Monday, October 20, 2008

The White Tiger

By Aravinda Adiga

Adiga’s debut novel has been acclaimed as the one that questions the India Shining story, the one that puts paid to the hype of the emerging super power. It describes an India that has been left behind in the New India dream of the middle classes. In a state that is obviously Bihar, Adiga creates a character called Balram Halwai and gives him a voice. It is a voice that is unlike any that we have seen so far in English Indian fiction – brutal, simmering with obvious anger, yet laced through with sardonic dark humour. Balram Halwai is a man who has come up from the depths of grinding poverty to become one of New India’s stories of successful entrepreneurship. And in a series of letters he writes to the Chinese Premier on a state visit to India (a devilish ploy by Adiga, given our obsession with comparisons with China), he describes the route he takes to get where he is.

Balram is born Munna (there are so many children in his joint family in Laxmangarh, the elders forget to name him and it is left to a school teacher to do so), the son of a rikshaw-puller. As in the case of all the men in his family, he is forced to drop out of school and work in a tea shop when one of his sisters needs the money for her marriage. But Balram is no ordinary boy – he is canny, intelligent and has the street-smartness to figure a way out of the misery of the tea-shop worker. He takes driving lessons and becomes the local landlord’s driver. And thus begins his life of servitude to the landlord and his family. For a driver is not just a driver in the Indian household – he is the cook, if there isn’t one, a masseuse and a general man Friday. For a few thousand rupees, Balram pledges his undying allegiance to his master’s family. When Ashok, the America-returned son of the master moves to Delhi, Balram moves with him as his driver. For the ‘sponge’ as Balram calls himself, the move is most fortuitous. For it is here that the India of Light and the India of Darkness collide. This is where migrants from the Darkness, like Balram, meet the shining new malls and glass-towered suburbs of Light. This is where they see the true nature of their servitude. And this is where Balram acts out the most decisive chapter in his route to entrepreneurship – the killing of his master.

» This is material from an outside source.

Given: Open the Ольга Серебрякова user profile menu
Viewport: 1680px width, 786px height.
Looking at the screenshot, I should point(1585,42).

For most middle class Indians, this is an uncomfortable book. We know there is something wrong in a world where the price of a dress or a meal in a restaurant is as much as the salary you pay your driver. Adiga brings home to us truths that we’d much rather not see – the divide between the two Indias, the geographic inequality of progress, the corruption that vitiates our democracy. Yet strangely enough, it is not a bleak book. Balram Halwai becomes an entrepreneur, creating jobs and bringing prosperity to more people like him. The sheer venality of the route he employs and the absence of any remorse might make us squirm. Yet, he does manage to escape the fate he was born to, becoming a success in spite of the system. It’s a bit like watching Guru and the Ambani story. There might not be murder in that success story, but there sure was corruption.

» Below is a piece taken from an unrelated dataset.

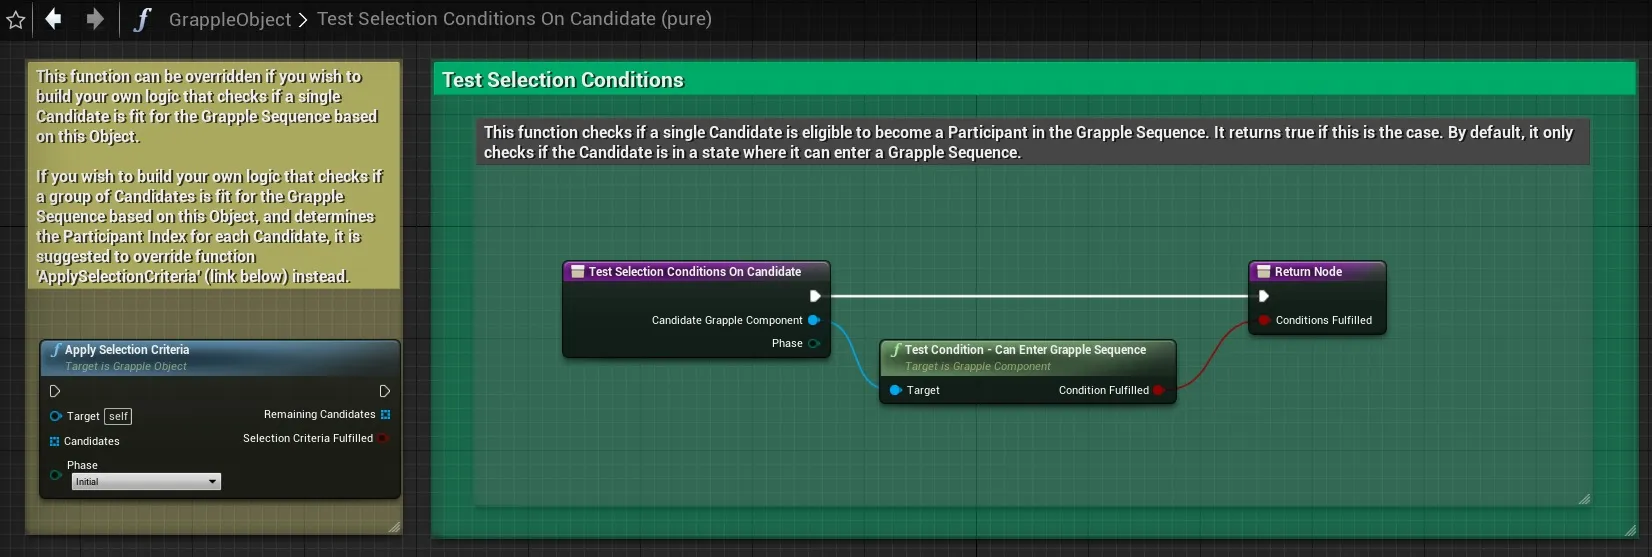This screenshot has height=557, width=1652.
Task: Click the Return Node execution input pin
Action: point(1264,296)
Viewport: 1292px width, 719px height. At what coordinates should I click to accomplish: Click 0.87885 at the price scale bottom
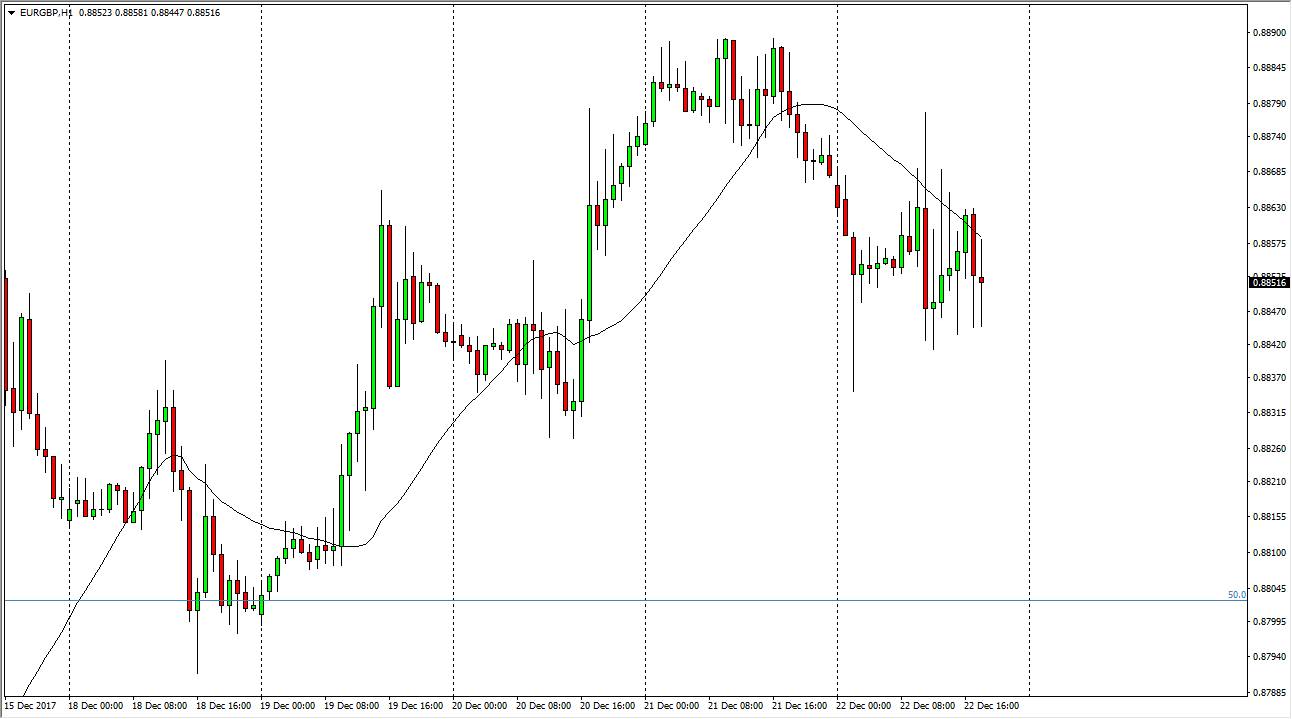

Adiga’s book is a compulsive and riveting read. His Balram Halwai is a character that is sure to remain in the reader’s mind for a while, like the policeman Khatekar in Sacred Games and the bar girls in Maximum City. As I finished reading the book, the Booker announced Adiga as the winner. Does The White Tiger feature among my favourite Booker winners? No. Adiga is no Salman Rushdie. Nor does he write as beautifully as Arundhati Roy. But he tells a topical story in a compelling almost un-put-downable manner. It definitely is one of the better books to come out of the Indian fiction scene in the past few years.